Nesta sexta-feira (10), curiosamente, o ex e o atual chefe do Executivo estarão em solo americano. Lula irá a Washington para se encontrar com o presidente Joe Biden, em mais uma etapa do ar de normalidade que o petista quis imprimir ao governo logo após os ataques, sem interromper o trabalho.

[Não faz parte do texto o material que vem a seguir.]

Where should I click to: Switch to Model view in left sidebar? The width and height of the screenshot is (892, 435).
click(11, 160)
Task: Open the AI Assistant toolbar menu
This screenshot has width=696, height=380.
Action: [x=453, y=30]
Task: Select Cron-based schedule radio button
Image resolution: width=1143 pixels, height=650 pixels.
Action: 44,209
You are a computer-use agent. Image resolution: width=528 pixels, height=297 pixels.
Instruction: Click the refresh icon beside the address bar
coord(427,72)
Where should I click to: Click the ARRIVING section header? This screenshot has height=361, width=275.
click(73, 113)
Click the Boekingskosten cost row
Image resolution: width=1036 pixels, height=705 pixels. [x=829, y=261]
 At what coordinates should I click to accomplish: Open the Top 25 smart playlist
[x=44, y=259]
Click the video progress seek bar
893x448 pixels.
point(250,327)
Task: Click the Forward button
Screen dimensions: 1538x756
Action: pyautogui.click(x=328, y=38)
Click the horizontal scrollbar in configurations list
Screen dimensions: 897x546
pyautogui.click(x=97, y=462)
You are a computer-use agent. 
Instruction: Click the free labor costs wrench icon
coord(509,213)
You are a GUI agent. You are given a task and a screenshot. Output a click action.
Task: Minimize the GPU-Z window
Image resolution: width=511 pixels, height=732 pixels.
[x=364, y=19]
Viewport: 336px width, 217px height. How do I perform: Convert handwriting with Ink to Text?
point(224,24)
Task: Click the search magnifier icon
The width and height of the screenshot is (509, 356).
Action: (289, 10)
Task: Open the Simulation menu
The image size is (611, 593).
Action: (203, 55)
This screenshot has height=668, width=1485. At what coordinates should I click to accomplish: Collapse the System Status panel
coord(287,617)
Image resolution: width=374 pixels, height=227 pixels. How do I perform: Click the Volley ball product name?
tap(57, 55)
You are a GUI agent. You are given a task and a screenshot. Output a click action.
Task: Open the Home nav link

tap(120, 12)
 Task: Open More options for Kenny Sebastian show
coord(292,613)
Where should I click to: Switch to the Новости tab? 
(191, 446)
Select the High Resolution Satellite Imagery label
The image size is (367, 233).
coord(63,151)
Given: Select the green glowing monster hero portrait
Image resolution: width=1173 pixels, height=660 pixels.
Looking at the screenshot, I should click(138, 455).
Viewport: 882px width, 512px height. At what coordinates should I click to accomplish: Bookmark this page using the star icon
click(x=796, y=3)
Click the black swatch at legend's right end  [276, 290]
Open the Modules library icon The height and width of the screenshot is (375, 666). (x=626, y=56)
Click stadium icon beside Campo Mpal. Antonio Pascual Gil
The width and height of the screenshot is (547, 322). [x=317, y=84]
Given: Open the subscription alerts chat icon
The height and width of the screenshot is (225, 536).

Para além das afirmações lançadas na intenção de fustigar o inimigo, como a frase de que a nova gestão “não vai durar muito tempo”, Bolsonaro se engajou na primeira batalha eleitoral depois do virulento segundo turno de 2022 –e, novamente, perdeu. Na disputa pela presidência do Senado, seu candidato, Rogério Marinho (PL-RN), foi superado por Rodrigo Pacheco (PSD-MG), alinhado ao governo.

 

A derrota, na última quarta-feira (1º), foi mais uma demonstração das dificuldades que o ex-presidente enfrenta no processo de reorganizar sua base e reconquistar espaço depois do excêntrico fim de mandato, com a negação do resultado das urnas e a frustração semeada entre uma parcela de seus eleitores.

 

O decorrer das investigações tem trazido pistas de que a reclusão do mandatário coincidiu com o período em que foi tramada, com algum grau de concretude, a anulação da eleição de Lula, no intuito de perpetuar Bolsonaro na cadeira. Resta descobrir se e em que grau o interessado participou das tratativas.

 

Em 12 de janeiro, a Folha revelou que a Polícia Federal havia encontrado na casa de Anderson Torres, ex-ministro da Justiça de Bolsonaro, a minuta de um decreto para criar estado de defesa no TSE (Tribunal Superior Eleitoral) e abrir caminho para reverter o resultado do pleito, algo inconstitucional.

 

O quadro para o ex-presidente se agravou quando vieram a público, na quinta (2), os relatos do senador Marcos do Val (Podemos-ES) de que o então presidente participou de um encontro em que foi discutida a proposta de gravar o ministro do STF (Supremo Tribunal Federal) Alexandre de Moraes.

 

Do Val, que seria o escolhido para a missão de fazer a escuta, apresentou diferentes versões posteriores, que atenuavam o papel de Bolsonaro na conspiração e creditavam a articulação ao ex-deputado federal Daniel Silveira (PTB-RJ), preso em consequência dos recorrentes ataques ao STF.

 

A intenção era extrair de Moraes, também presidente do TSE, algo que supostamente serviria de pretexto para questionar a lisura da corte eleitoral e justificar uma intervenção. O magistrado chamou a operação de “tentativa Tabajara” de golpe. Bolsonaro ignorou o caso ao falar para apoiadores em Miami.

 

No dia 13, o ex-presidente foi incluído pelo ministro no rol de investigados por atiçarem os ataques golpistas. Moraes atendeu a um pedido do grupo montado pela PGR para elucidar a instigação e a autoria intelectual do movimento que culminou na depredação da sede dos três Poderes.

 

Bolsonaro também é alvo de 16 ações no TSE que pedem sua inelegibilidade por abuso de poder nas eleições e por condutas que flertaram com o golpismo e o autoritarismo, em afronta à Constituição. Ele, no entanto, dá sinais de que pretende retornar à política e atuar na oposição a Lula.

 

“Por ausência de lideranças de direita no Brasil, eu me vejo na obrigação de coordenar essas novas lideranças que têm surgido para que o Brasil não mergulhe de vez no socialismo ou no comunismo”, disse há alguns dias em entrevista ao americano Charlie Kirk, influenciador de direita que apoia o ex-presidente americano Donald Trump e é investigado por envolvimento na invasão ao Capitólio em 2021.